(Dataset entries)
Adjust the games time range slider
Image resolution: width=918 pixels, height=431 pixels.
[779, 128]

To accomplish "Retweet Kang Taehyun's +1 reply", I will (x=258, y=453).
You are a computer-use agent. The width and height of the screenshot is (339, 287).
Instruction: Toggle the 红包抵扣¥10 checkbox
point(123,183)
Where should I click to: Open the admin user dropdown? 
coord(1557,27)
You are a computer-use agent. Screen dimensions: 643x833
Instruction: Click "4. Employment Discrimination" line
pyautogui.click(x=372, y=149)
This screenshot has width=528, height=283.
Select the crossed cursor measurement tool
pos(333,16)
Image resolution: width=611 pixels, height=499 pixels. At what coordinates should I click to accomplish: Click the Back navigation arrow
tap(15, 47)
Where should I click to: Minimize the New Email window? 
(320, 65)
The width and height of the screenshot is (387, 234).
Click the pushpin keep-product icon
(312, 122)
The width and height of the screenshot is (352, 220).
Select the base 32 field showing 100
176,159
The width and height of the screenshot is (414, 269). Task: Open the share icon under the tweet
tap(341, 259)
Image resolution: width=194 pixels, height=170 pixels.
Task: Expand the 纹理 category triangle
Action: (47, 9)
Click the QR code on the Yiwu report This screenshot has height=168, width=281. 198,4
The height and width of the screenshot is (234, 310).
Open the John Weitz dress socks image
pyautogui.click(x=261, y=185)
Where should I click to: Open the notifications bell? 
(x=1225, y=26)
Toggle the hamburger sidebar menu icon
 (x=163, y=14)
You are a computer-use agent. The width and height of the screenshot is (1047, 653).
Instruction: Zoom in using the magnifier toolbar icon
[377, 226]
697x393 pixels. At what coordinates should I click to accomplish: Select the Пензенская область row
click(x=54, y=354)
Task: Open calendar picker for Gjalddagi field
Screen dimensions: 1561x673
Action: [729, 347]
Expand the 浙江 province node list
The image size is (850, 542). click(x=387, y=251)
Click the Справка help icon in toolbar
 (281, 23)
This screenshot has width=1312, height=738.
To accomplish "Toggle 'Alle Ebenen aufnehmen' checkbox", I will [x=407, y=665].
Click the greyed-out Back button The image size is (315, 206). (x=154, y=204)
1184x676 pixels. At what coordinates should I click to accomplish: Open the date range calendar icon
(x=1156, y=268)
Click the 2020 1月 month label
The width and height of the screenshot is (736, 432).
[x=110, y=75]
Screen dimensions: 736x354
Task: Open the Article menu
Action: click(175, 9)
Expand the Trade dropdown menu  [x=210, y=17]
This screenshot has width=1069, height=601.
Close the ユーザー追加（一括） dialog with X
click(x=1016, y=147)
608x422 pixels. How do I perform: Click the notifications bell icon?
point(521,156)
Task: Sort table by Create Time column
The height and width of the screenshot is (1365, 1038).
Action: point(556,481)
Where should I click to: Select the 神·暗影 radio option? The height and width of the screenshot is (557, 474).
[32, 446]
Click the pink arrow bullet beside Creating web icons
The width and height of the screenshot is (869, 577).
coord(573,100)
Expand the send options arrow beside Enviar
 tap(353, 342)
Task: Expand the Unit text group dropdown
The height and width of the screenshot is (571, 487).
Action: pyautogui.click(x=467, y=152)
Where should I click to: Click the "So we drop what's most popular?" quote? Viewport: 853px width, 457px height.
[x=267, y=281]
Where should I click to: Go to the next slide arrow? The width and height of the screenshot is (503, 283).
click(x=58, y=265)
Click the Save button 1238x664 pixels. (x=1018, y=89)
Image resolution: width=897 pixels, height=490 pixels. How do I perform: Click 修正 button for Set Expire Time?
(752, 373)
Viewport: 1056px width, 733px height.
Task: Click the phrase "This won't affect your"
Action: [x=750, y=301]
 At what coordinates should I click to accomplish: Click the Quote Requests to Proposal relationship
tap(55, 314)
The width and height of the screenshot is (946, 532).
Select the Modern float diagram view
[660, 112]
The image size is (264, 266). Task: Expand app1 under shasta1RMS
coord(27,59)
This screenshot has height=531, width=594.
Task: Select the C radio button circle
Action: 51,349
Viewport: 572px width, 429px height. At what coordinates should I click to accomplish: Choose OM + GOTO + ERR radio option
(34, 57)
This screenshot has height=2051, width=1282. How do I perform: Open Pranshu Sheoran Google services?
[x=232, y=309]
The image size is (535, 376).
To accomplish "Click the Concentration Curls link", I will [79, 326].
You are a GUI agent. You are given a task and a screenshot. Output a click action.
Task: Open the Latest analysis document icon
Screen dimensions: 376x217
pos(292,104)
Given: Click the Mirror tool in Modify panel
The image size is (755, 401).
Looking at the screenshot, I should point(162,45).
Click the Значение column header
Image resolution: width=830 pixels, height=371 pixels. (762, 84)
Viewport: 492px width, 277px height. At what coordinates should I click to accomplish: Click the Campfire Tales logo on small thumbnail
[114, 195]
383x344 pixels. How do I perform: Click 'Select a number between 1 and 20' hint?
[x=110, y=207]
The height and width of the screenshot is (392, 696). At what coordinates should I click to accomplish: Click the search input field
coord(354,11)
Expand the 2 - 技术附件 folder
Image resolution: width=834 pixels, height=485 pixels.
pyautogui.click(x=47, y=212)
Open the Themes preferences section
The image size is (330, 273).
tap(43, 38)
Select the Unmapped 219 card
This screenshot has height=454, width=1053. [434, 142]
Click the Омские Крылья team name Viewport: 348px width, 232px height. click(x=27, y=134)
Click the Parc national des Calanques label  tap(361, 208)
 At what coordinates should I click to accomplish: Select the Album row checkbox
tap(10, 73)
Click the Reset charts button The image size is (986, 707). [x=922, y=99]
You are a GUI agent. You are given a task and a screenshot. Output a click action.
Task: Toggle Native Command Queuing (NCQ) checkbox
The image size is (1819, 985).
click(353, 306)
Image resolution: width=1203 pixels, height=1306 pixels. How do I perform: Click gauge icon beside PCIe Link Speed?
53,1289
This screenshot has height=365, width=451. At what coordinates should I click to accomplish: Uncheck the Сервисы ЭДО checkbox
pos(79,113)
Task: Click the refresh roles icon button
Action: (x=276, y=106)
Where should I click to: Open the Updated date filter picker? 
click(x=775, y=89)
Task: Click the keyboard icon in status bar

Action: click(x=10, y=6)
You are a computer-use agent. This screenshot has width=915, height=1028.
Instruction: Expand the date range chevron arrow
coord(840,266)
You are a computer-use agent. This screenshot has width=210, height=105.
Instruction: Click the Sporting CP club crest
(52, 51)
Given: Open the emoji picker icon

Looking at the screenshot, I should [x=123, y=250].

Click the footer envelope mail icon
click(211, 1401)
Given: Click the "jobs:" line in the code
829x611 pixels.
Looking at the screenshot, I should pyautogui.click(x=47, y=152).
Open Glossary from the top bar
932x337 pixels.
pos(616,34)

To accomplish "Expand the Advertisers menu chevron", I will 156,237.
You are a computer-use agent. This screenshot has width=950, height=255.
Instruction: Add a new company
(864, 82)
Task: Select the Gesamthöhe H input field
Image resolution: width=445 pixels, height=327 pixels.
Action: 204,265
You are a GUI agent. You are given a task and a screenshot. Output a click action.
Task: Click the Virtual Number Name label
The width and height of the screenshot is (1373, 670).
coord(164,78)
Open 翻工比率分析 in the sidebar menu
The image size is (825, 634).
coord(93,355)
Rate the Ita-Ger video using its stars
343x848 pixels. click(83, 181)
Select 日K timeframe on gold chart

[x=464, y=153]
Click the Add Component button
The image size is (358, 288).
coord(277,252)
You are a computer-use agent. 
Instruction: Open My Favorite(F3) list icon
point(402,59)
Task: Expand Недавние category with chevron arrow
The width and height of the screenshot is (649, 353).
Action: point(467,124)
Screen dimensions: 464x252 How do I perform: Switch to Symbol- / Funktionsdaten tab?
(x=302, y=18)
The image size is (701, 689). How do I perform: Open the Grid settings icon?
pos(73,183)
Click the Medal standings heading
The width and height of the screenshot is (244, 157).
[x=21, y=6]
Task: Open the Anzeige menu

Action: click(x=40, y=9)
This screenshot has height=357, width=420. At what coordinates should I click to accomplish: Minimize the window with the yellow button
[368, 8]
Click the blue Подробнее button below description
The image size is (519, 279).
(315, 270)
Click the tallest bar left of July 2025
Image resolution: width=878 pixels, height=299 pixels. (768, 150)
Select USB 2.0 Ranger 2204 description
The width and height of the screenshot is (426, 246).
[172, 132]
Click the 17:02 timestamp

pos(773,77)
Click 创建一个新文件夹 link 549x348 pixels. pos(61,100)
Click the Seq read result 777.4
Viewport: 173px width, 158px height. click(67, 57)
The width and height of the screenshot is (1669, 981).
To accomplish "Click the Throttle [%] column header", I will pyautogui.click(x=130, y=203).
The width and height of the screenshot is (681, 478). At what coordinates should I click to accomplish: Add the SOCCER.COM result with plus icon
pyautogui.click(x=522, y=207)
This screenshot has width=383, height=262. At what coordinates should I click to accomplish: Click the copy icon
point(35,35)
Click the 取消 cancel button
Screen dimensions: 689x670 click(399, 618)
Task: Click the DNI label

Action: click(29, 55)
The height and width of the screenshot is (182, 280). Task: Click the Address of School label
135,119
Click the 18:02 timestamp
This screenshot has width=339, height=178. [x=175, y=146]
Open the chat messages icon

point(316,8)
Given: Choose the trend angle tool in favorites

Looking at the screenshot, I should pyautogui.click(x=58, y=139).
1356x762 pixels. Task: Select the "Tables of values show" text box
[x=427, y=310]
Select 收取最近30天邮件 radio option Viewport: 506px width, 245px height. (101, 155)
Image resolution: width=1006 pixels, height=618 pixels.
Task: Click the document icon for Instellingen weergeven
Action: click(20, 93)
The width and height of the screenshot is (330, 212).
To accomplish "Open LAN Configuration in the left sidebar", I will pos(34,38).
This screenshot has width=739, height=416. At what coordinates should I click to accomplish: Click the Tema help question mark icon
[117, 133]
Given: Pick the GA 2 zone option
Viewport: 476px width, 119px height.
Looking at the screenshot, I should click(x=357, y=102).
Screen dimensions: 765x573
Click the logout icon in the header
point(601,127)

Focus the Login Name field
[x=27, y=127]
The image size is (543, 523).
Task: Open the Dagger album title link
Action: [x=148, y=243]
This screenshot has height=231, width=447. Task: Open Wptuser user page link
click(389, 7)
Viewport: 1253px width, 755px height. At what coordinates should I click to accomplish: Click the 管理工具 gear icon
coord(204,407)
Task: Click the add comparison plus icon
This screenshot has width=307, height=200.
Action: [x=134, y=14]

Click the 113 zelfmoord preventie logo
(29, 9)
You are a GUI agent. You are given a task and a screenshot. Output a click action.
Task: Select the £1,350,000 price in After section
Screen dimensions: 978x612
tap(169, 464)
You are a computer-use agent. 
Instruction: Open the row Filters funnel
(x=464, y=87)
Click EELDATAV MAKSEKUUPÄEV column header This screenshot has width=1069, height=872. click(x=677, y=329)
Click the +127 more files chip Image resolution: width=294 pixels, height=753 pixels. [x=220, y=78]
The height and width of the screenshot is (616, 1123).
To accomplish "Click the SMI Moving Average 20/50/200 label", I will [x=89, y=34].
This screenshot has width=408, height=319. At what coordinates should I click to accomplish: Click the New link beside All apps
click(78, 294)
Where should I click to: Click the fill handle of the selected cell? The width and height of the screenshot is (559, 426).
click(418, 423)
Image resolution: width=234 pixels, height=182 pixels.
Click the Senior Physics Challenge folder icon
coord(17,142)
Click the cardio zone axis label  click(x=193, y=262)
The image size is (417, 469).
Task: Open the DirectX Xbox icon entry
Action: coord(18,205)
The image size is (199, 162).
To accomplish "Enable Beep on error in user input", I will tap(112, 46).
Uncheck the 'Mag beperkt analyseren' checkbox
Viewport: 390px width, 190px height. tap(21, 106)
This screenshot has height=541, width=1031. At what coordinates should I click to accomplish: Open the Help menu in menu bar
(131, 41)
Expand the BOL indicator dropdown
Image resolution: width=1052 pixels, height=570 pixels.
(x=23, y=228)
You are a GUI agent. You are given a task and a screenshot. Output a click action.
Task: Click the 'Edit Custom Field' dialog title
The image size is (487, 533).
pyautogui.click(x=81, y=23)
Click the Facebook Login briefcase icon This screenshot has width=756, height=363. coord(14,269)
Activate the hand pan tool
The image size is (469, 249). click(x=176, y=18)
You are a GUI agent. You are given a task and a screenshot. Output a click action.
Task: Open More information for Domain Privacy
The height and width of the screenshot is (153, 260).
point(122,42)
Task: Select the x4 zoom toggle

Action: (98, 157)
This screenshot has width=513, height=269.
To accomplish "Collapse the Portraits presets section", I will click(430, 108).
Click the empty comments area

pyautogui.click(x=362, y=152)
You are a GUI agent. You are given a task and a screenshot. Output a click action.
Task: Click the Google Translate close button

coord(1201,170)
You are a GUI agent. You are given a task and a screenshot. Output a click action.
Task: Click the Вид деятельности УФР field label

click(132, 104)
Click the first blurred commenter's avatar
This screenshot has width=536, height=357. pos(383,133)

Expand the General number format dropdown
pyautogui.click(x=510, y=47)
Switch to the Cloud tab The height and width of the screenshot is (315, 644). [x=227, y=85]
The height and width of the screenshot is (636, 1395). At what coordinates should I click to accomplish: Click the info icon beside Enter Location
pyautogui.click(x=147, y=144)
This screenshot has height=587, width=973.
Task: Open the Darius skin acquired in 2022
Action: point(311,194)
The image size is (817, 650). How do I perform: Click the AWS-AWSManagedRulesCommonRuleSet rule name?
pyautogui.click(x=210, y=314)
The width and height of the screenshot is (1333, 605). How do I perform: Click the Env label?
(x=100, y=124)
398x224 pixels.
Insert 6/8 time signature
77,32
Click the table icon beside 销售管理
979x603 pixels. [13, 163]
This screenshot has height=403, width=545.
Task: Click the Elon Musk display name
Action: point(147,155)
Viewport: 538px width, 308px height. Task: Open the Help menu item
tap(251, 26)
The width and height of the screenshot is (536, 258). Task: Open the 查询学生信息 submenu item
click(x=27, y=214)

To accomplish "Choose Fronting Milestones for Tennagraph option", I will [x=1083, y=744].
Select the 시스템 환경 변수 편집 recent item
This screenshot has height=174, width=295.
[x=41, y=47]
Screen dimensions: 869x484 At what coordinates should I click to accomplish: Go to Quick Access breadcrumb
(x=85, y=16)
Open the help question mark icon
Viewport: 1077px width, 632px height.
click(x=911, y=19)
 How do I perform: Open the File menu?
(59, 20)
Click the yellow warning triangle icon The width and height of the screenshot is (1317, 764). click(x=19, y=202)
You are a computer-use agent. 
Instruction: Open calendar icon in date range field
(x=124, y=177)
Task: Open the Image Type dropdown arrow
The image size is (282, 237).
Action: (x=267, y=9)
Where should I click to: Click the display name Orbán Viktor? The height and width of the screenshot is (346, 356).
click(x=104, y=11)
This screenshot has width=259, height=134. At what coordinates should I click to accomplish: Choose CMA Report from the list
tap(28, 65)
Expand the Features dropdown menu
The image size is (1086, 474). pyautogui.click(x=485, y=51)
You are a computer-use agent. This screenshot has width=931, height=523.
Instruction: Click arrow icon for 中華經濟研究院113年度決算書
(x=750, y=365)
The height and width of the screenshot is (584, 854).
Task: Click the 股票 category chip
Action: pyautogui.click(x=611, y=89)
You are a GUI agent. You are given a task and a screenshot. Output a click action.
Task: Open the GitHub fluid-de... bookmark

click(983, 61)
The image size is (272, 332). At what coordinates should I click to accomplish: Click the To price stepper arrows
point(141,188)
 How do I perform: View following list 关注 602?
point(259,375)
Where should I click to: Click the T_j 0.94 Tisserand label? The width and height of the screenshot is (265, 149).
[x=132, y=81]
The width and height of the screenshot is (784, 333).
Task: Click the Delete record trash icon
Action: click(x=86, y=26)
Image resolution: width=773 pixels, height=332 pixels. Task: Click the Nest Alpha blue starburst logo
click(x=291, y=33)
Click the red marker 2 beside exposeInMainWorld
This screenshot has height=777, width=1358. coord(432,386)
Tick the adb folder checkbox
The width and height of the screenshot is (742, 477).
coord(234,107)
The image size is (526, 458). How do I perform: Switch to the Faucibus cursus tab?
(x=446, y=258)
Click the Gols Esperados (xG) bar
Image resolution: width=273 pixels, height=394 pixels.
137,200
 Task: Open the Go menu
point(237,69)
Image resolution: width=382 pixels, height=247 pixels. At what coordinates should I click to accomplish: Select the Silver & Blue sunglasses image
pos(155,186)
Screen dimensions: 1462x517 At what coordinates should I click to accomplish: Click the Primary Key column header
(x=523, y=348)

- **Task to carry out**
Only a number should be given in reply: how many lines in the entries above hold "will".

- **Answer for the task**
10